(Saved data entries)
##############################
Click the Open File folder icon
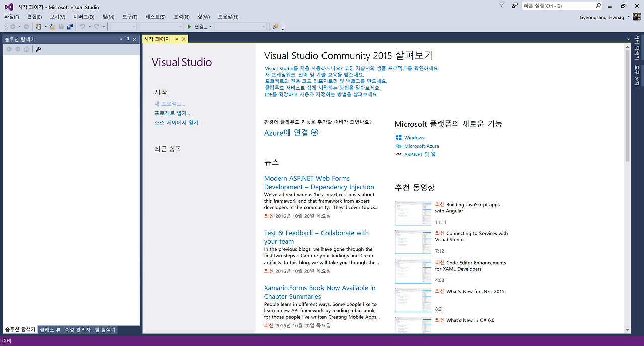Screen dimensions: 644x346 coord(52,27)
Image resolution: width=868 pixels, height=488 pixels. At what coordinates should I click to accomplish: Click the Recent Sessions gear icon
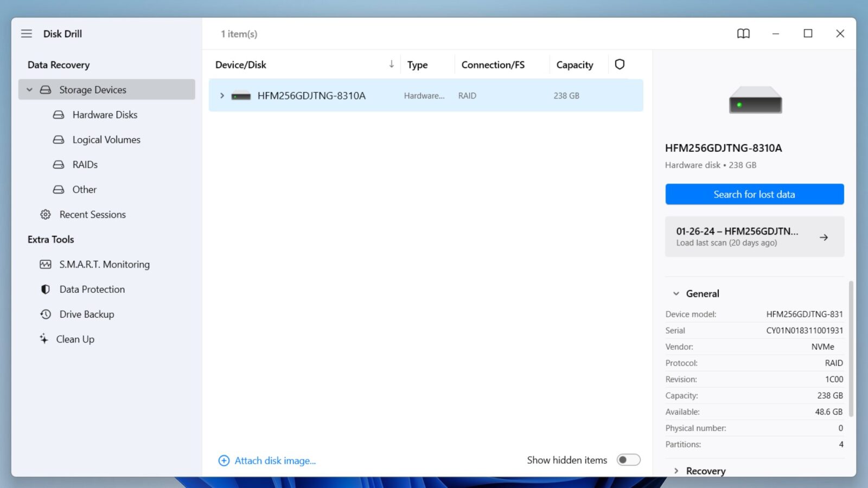click(x=46, y=215)
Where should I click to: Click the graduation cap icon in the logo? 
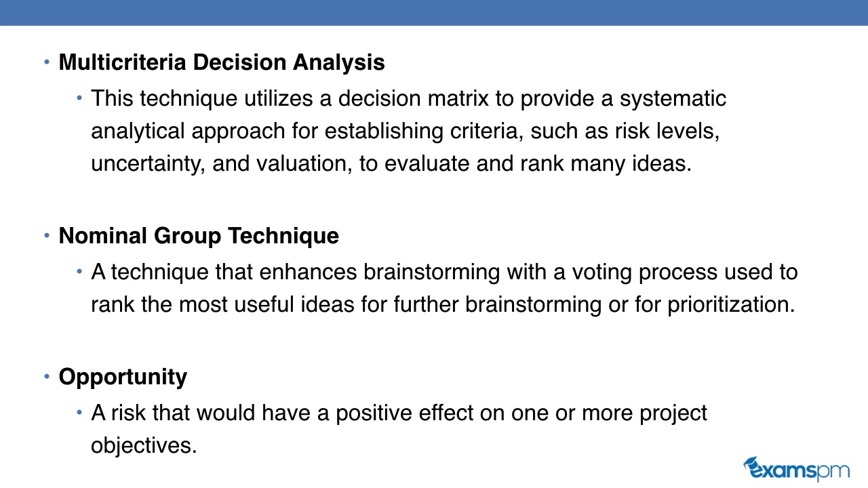(751, 462)
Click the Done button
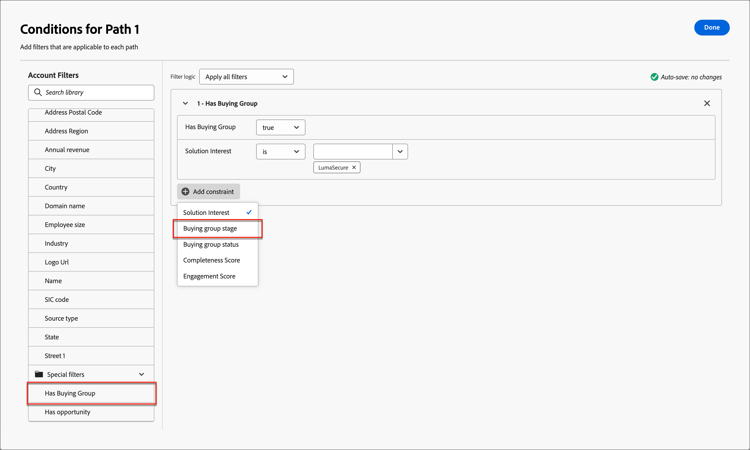 712,27
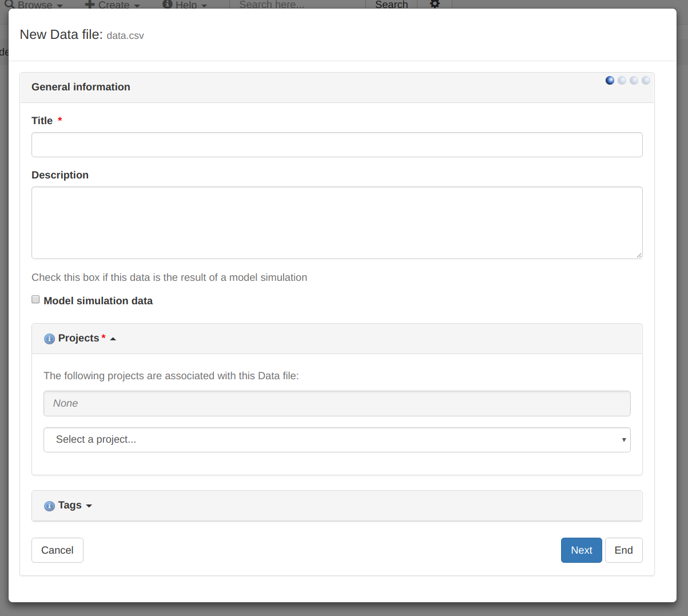Grab the Description box resize handle
The width and height of the screenshot is (688, 616).
[639, 255]
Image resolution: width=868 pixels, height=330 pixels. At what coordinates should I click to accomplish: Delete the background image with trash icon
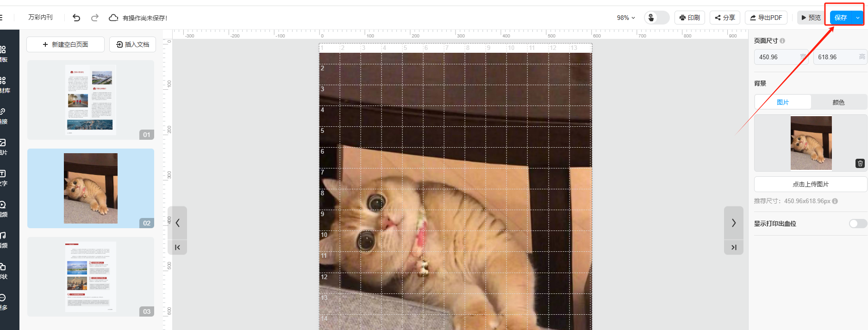pos(860,163)
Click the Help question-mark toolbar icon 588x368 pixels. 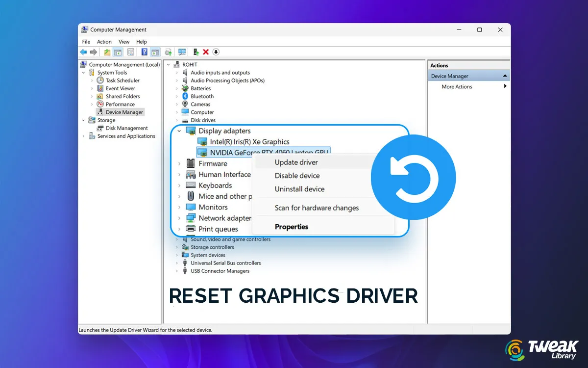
##############################
**What needs to be done:** Your answer must consist solely of the lines from the one containing "Click the Done button" through the last line of the records above, copied exactly, with every picture left out.

**Completed task:**
Click the Done button
 712,27
Grab the Description box resize handle
The width and height of the screenshot is (688, 616).
[639, 255]
Image resolution: width=868 pixels, height=330 pixels. At what coordinates should I click to accomplish: Delete the background image with trash icon
pos(860,163)
Click the Help question-mark toolbar icon 588x368 pixels. 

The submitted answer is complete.